I want to measure yearly and decadal changes in the calcium concentrations for groups of stations using a Wilcoxon-Pratt signed-rank test, as performed by Lindsey and Rupert (http://pubs.usgs.gov/sir/2012/5049/). To conduct the test, I want to create pairs of data that are separated by a year (time delta of 365 days) or as close to that time frame as possible. The paired measurements should have the same month, just different years. I would only need one pair per month per station. I would prefer not to average sample concentrations of samples that share the same station, month, and year.

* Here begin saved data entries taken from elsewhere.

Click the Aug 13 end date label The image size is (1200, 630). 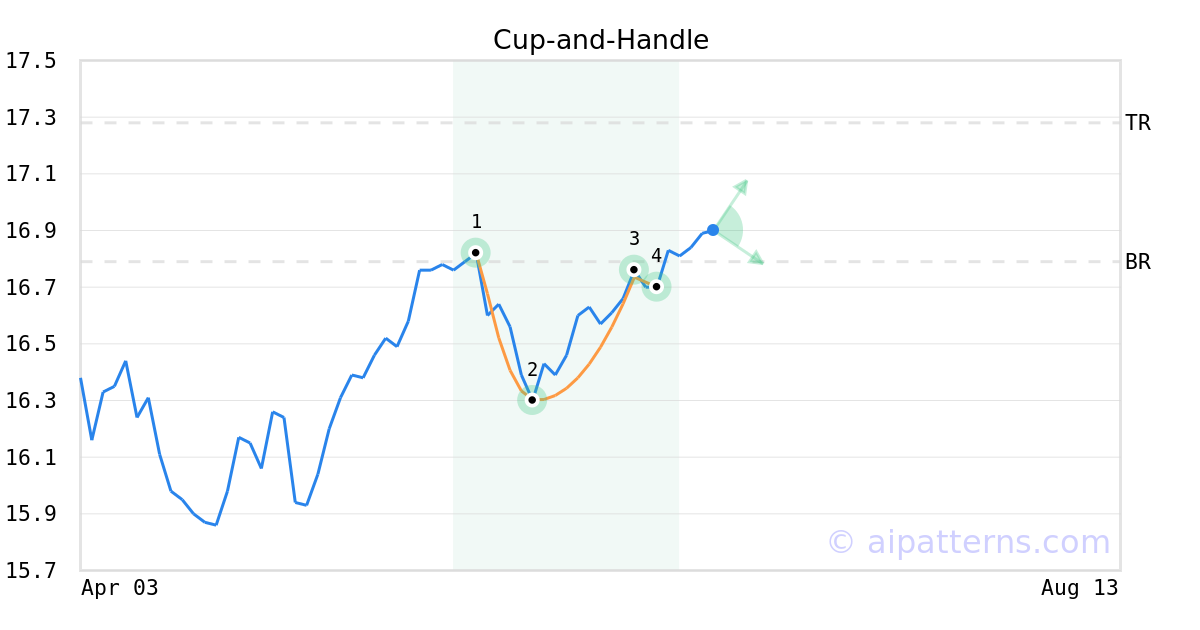[x=1079, y=588]
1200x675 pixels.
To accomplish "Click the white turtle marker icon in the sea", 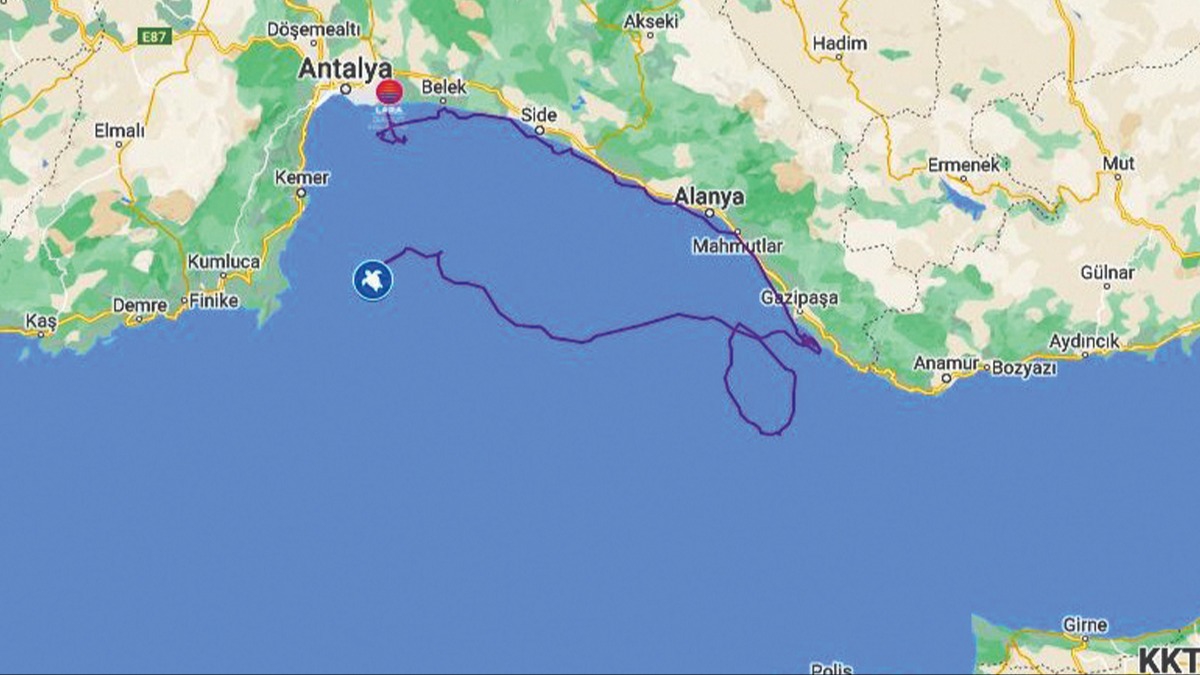I will (x=372, y=279).
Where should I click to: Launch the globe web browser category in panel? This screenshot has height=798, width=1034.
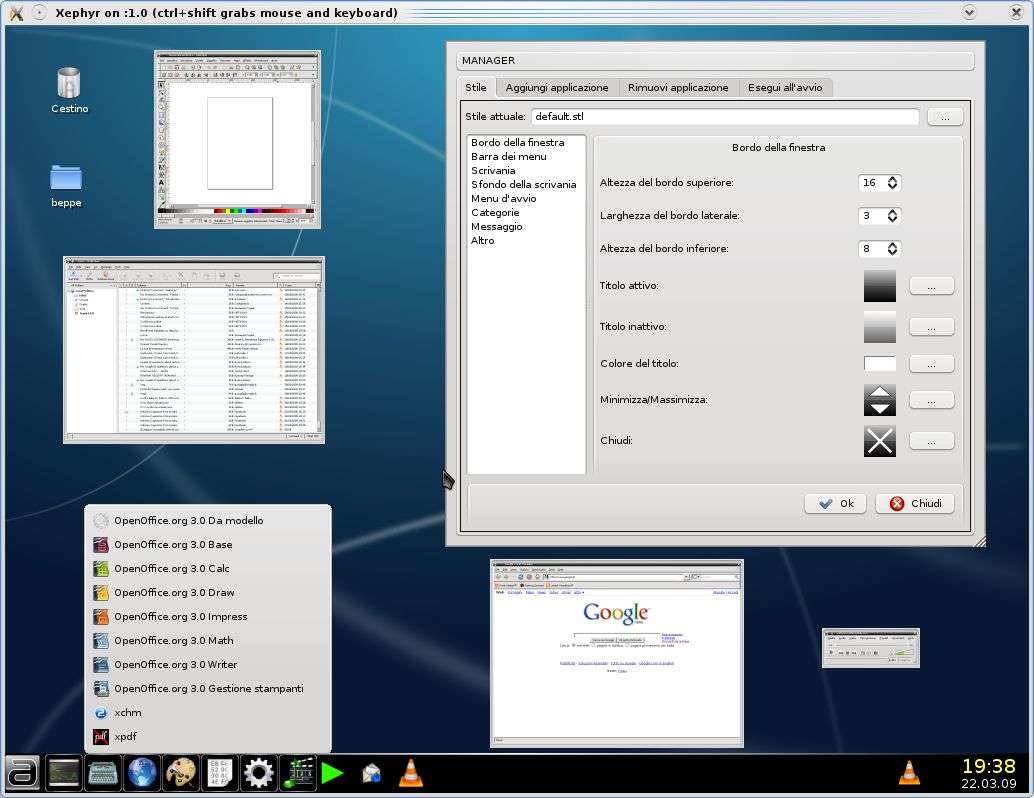tap(142, 772)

Here is a sample of my data: https://raw.githubusercontent.com/inkenbrandt/IPython/master/Calcium_Samples.csv
SampleLocation CalciumConc_mgL
SampleDate
10/1/1947 0:00 USGS-09382000 66.0
10/15/1947 0:00 USGS-09382000 132.0
1/1/1948 0:00 USGS-09382000 130.0
1/15/1948 0:00 USGS-09382000 98.0
5/1/1948 0:00 USGS-09382000 82.0
5/15/1948 0:00 USGS-09382000 53.0
6/1/1948 0:00 USGS-09382000 142.0
9/1/1948 0:00 USGS-09382000 107.0
9/15/1948 0:00 USGS-09382000 59.0
10/1/1948 0:00 USGS-09382000 106.0
10/15/1948 0:00 USGS-09382000 102.0
5/15/1949 0:00 USGS-09382000 59.0
6/1/1949 0:00 USGS-09382000 50.0
6/15/1949 0:00 USGS-09382000 161.0
9/1/1949 0:00 USGS-09382000 82.0
9/15/1949 0:00 USGS-09382000 376.0
10/1/1949 0:00 USGS-09382000 210.0
10/15/1949 0:00 USGS-09382000 131.0
1/1/1950 0:00 USGS-09382000 132.0
... ... ...
9/20/1947 0:00 USGS-09288500 59.0
9/20/1947 0:00 USGS-09288500 59.0
6/9/1948 0:00 USGS-09288500 51.0
6/9/1948 0:00 USGS-09288500 51.0
9/29/1948 0:00 USGS-09288500 51.0
9/29/1948 0:00 USGS-09288500 51.0
9/10/1949 0:00 USGS-09288500 40.0
5/19/1941 0:00 USGS-09295000 33.0
6/16/1941 0:00 USGS-09295000 3.4
5/11/1947 0:00 USGS-09295000 42.0
6/22/1947 0:00 USGS-09295000 32.0
9/20/1947 0:00 USGS-09295000 97.0
6/9/1948 0:00 USGS-09295000 37.0
9/29/1948 0:00 USGS-09295000 126.0
9/10/1949 0:00 USGS-09295000 93.0
[429 rows x 2 columns]
I want to produce a Pandas dataframe that looks something like this:
SampleLocation SampleDate1 CaConc1 SampleDate2 CaConc2
USGS-09382000 10/1/1947 0:00 66.0 10/1/1948 0:00 106.0
USGS-09382000 10/15/1947 0:00 132.0 10/15/1948 0:00 102.0
USGS-09382000 5/15/1948 0:00 53.0 5/15/1949 0:00 59.0
... ... ... ... ...
USGS-09288500 9/20/1947 0:00 59.0 9/29/1948 0:00 51.0
I believe that this might be approached using the multi-indexing functionality in Pandas. So far, I have looked at the following stackoverflow question for help to match dates and manipulate using indexing:
I think the second link gets pretty close using unstacking multi-indexes, and I may be able to perform this if I am willing to aggregate, but I am trying to avoid that.
This technique would be relevant to others who want to analyze data with seasonal trends, such as comparing stream discharge or cumulative precipitation or temperature on the same day or close to the same day.